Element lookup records
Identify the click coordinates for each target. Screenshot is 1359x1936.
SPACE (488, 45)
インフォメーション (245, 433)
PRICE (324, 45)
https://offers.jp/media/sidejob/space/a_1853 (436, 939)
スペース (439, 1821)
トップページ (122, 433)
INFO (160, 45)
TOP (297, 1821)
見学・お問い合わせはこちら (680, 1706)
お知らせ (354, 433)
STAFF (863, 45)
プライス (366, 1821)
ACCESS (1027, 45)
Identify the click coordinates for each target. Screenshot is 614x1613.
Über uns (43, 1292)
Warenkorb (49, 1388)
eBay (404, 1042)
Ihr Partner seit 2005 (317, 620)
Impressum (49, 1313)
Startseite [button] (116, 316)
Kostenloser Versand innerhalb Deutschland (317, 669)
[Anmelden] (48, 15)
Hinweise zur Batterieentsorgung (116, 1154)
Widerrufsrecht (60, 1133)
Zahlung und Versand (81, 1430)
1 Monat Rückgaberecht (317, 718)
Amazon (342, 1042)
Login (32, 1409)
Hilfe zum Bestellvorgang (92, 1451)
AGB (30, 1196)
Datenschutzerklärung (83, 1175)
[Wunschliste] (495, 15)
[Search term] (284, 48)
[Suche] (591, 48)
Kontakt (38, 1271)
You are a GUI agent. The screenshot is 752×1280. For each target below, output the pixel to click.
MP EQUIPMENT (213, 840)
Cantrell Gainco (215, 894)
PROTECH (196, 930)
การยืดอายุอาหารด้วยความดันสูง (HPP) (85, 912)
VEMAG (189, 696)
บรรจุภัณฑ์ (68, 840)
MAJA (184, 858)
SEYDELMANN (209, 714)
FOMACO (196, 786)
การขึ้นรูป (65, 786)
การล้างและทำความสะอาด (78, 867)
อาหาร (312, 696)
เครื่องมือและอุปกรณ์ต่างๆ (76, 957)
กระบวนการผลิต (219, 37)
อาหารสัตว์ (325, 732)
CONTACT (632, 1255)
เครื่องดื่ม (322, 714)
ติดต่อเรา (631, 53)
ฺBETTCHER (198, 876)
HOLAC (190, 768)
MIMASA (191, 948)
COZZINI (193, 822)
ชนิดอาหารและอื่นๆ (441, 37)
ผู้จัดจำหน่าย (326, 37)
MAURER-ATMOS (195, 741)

## Job
Rewrite every line from the line with "スペース (439, 1821)" to the line with "eBay (404, 1042)", both included, and offset each coordinate pair in the answers by adding 150 to both of its numbers. Leave all other text and numbers on those lines unchanged.

## Solution to the problem
スペース (589, 1971)
トップページ (272, 583)
INFO (310, 195)
TOP (447, 1971)
見学・お問い合わせはこちら (830, 1856)
お知らせ (504, 583)
STAFF (1013, 195)
プライス (516, 1971)
ACCESS (1177, 195)
Identify the click coordinates for each target. Screenshot is 614x1613.
Über uns (193, 1442)
Warenkorb (199, 1538)
eBay (554, 1192)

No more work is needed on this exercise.